Excerpt provided |
When Life Gets in the Way

I’ve had a really nasty cold since last Friday.

Technically, I’ve only had the nasty part of the cold since Tuesday; the first few days were what I usually expect from a cold, i.e. a steadily dripping nose and a general malaise, but instead of getting better the whole thing got worse, and at this point I’ve coughed so much I’ve lost my voice. It’s a throat cough (there are boogers) and not a chest cough so it’s not bronchitis, and if it isn’t better by Monday I’ll see a doctor.

I already work from home, so that hasn’t been a problem, and I took “half days” on Tuesday and Wednesday to get some rest in the afternoons — and by “half days” I mean “just Billfold stuff and I’ll take care of my other freelance work over the weekend when I assume I’ll be feeling better.”

Which, yeah, working on the weekend will be a drag, and the constant laundry I’ve been doing over the past few days has been a drag, and the fact that I’ve been eating my way through my freezer’s supply of homemade soup that I stashed in there for just this type of occasion but will have to remake and restash after this is all done will be a drag, in the sense that the work never ends.

Or, more specifically: taking a break doesn’t make the work disappear. It just lets it pile up.

But it’s no big deal, right? This week I have a grody-odie cold, and when it’s done I’ll spend a few days cooking and cleaning and catching up on freelance stuff and then everything will be back to normal.

Except the week before the cold, my sister and her family were in town, and I was spending most nights over at my folks’ place visiting with them, and that wasn’t “normal.”

And the week before that was Christmas, and that wasn’t “normal.”

And the month before that, a few people I care about got ill back-to-back-to-back, so I spent time hanging out in emergency rooms and helping them recover, and that wasn’t “normal.”

And right before that was the five weeks I spent on that exhausting project, and that wasn’t “normal.”

I think you see where I’m going with this.

(I’m also starting to wonder if that isn’t part of why I got this cold right now, and such a bad one.)

So, yeah. Things get in the way.

What do we do?

See what you choose when your choices are limited

Right now I have to (or am choosing to) devote several hours of my day to “lying on the couch and coughing boogers into tissues.” (I’m counting this as a choice because I could also choose to power through it! I’m hoping this choice will get me well faster, even though it means having to devote future hours to all of the work I’m currently leaving undone.)

Last week I chose to spend most of my free time with the fam.

But last week I also chose to continue going to my Les Mills classes at the YMCA, even though I could have given those hours to FAM TIME.

And this week, even though I could have given this hour to BOOGERVILLE, I am sucking down cough suppressants to write this post.

What did I give up instead? Playing my piano. Cooking meals (well, I technically cooked the food I am pulling out of my freezer and reheating, but you get the point). Reading, beyond the reading I needed to get done for a book club. The leisure stuff.*

This week, I also gave up outlining/planning/thinking about the novel I hope to start drafting in February, simply because I don’t have any extra brain to put there. (One of the things that happens, when life gets in the way, is that all the extra background thought that might go into solving a creative problem goes towards solving the life problem. I’m going to do a whole post on that idea later, because it’s so important — and it’s a creative struggle I don’t know how to solve.)

When your life stops being “normal,” what do you choose to maintain and what do you give up?

Remember the Sheelzebub Principle

I’ll quote Sheelzebub again:

Can I live with this for another month? Another year? Another five years? Ten years? The rest of my life?

Supplied material |

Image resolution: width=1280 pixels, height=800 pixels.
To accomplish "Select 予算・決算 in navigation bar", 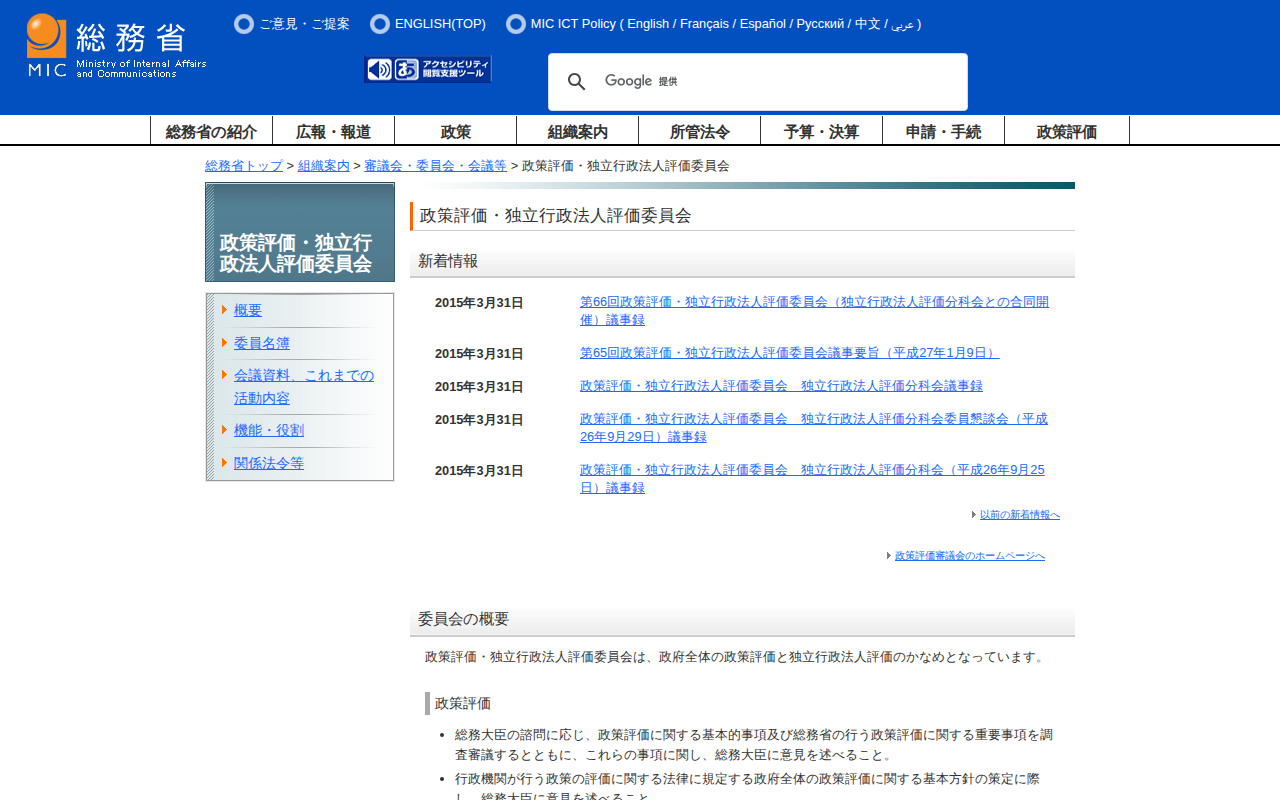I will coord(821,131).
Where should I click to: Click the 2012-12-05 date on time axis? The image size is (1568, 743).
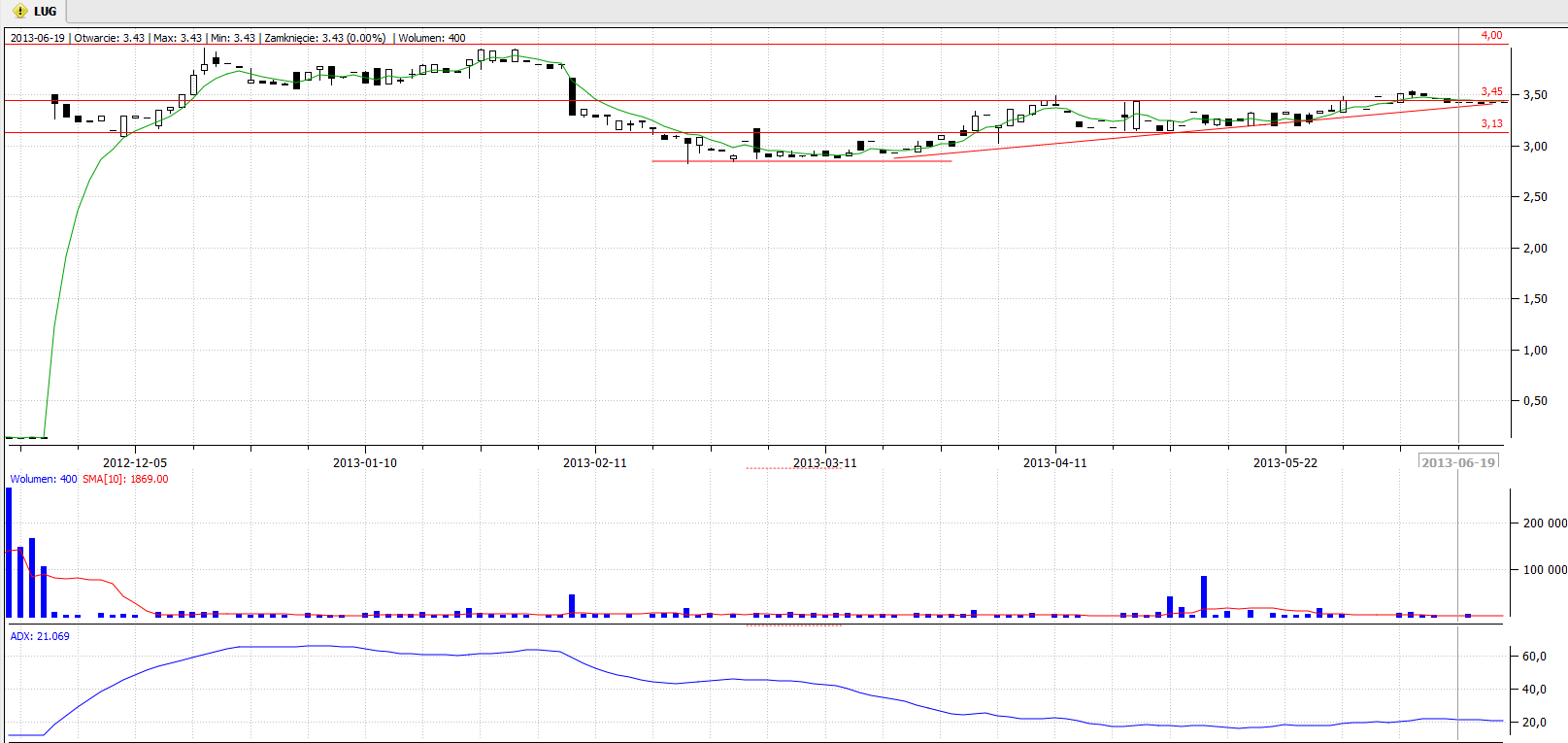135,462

Exercise requirements |
1. In the post on life getting in the way, what does the writer plan to do if the cold has not improved by Monday?
2. Continue the post on life getting in the way, starting right after its final sentence.

Responses in order |
1. See a doctor.

2.
Excerpted from Sheelzebub’s comment on Captain Awkward #353 & #354: Bathrooms, Butts, and Boundaries.

If the way that life is getting in the way isn’t working, figure out what you need to do to change it. This is incredibly difficult work, because it often involves saying no to people you care about, ending relationships, changing jobs, etc. etc. etc.

It can be even harder if you don’t have resources to help you make the change: money, a network of contacts, a couch you can crash on, an affordable babysitter or day care service, an elderly parent willing to work with a home care aide who isn’t you, etc. etc. etc.

I have done the hard work of ending things I can no longer live with (and the equally hard work of postponing that ending because maybe things will get better and I won’t have had to say no?), but every time I realize I’m going to have to set a boundary or make a change it is still just as hard.**

Look for people who are going through what you’re going through, and see how they do it

If I were to type some yip yip about how of course you can find the time to do THE WORK you want to do while also having small children/eldercare responsibilities/a day job/a chronic illness/etc. you could rightfully say shut up Nicole, you have none of those things so you don’t know what you’re talking about.

(I would argue that I do have a day job and family responsibilities, but I understand all too well how freelance work is different from employee work, and how being a daughter who lives near her parents is different from, say, actively parenting a toddler.)

However, there are plenty of people who are both making incredible creative work and writing about the process of making that work while balancing their day jobs or health issues or parenting/caretaking responsibilities.

Go see what they have to say about it.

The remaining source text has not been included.